- Born: 9 August 1904 Johannesburg, Transvaal Colony
- Died: 17 February 1973 (aged 68)
- Education: King Edward VII High School
- Alma mater: University of the Witwatersrand
- Occupation: Advocate
- Known for: Rivonia Trial

= Harold Hanson (lawyer) =

Harold Joseph Hanson (9 August 1904 – 17 February 1973) was an eminent South African advocate (QC) and Senior Member of the Johannesburg Bar Council.

==Early life==
Harold Hanson was born in Johannesburg, son of Ralph Hanson, a Rand pioneer, and Clara Lewis. He was educated at Twist Street Government Primary School, Johannesburg, and King Edward VII High School where he passed the Matriculation Exam at the age of fourteen. Hanson studied law at the University of the Witwatersrand and was called to the Bar in 1926 at the age of 22. He subsequently built up a large practice in Johannesburg dealing with civil, criminal, and political cases.

==Legal career==
Harold Hanson was appointed a KC (later known as QC) in 1946. He appeared for the plaintiff, defendant or accused in a number of the most important and lengthy cases in South African legal history. These included the Alexander libel case, an action for damages for defamation brought by F. M. Alexander, the founder of the Alexander Technique of psycho-physical education, against Drs Jokl, Cluver and Clark (1946–48); The Parity Insurance Company case (State vs.
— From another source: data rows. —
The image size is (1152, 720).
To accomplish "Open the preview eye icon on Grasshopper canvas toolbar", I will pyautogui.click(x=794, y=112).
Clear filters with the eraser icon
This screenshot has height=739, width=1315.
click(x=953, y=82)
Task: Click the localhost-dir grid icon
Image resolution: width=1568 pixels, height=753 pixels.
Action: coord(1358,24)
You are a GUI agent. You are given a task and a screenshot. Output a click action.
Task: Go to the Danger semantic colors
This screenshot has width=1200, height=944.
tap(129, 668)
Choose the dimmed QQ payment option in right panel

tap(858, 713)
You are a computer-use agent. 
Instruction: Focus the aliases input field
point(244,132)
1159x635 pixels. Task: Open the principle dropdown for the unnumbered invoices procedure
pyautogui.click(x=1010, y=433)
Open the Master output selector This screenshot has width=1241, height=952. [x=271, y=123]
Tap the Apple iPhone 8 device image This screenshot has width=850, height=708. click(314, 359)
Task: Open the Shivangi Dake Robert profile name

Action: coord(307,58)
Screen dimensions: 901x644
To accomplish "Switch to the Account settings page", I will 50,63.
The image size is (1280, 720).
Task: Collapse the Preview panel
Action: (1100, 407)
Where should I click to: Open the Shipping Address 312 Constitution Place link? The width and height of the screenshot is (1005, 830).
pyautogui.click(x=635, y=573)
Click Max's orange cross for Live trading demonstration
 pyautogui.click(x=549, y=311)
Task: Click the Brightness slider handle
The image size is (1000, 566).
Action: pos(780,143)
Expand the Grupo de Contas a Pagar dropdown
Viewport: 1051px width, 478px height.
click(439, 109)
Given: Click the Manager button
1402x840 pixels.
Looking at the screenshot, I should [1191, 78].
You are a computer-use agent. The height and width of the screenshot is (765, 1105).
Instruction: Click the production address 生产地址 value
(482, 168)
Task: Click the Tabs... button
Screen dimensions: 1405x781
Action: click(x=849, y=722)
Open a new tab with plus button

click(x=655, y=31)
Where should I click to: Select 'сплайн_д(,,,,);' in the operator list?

Heller) in which he defended the accused charged with fraud (1968–70) and Gentrico A.G vs. Firestone SA (Pty) Ltd in what has been called the greatest lawsuit in the 500-year history of patents.

He believed strongly in civil liberty and was well known for his support of political defendants, often acting on their behalf without a fee. He is perhaps best known for his contribution to the last day of the Rivonia Trial (12 June 1964) in which he accepted a request from his colleague and friend Bram Fischer to argue mitigation for the accused. Hanson made a political appeal in a trial of politically inspired offences which in effect pleaded for the lives of the accused. He compared the African struggle for civil rights to the early Voortrekker Afrikaner struggle and cited precedents for clemency even in cases of high treason which carried the death penalty. Alan Paton, novelist, national president of the Liberal Party, a devout Christian and opponent of violence was called as the only witness. Ultimately the presiding judge, Justice Quartus de Wet, commuted the death penalty for high treason to life imprisonment. Hanson subsequently acted as counsel for Bram Fischer when he was brought to trial.

E Khan writes:
"Hanson was big in every way: in intellect, in physique, in voice, in courage, in application, in determination. He was fearless, if ebullient and temperamental, in court. Ever eloquent — his colleagues would speak of "Hansonian eloquence" — he could develop an argument for his client on fact or law at the drop of a hat. In cross-examination he was penetrating and robust, and could be fierce; he had indeed a great reputation as a cross examiner. To counsel on the other side, he could prove an awkward opponent; but no one ever questioned his integrity".

==Family==
Hanson first married Mabel Martin with whom he adopted a son, Michael Anthony Hanson and then had a daughter, Clare Hanson. His second marriage was in 1945 to Anna Marie Berger (known as Anita). They had two daughters and a son. Anita predeceased Harold by 18 years, after which he married Cissie Pincus.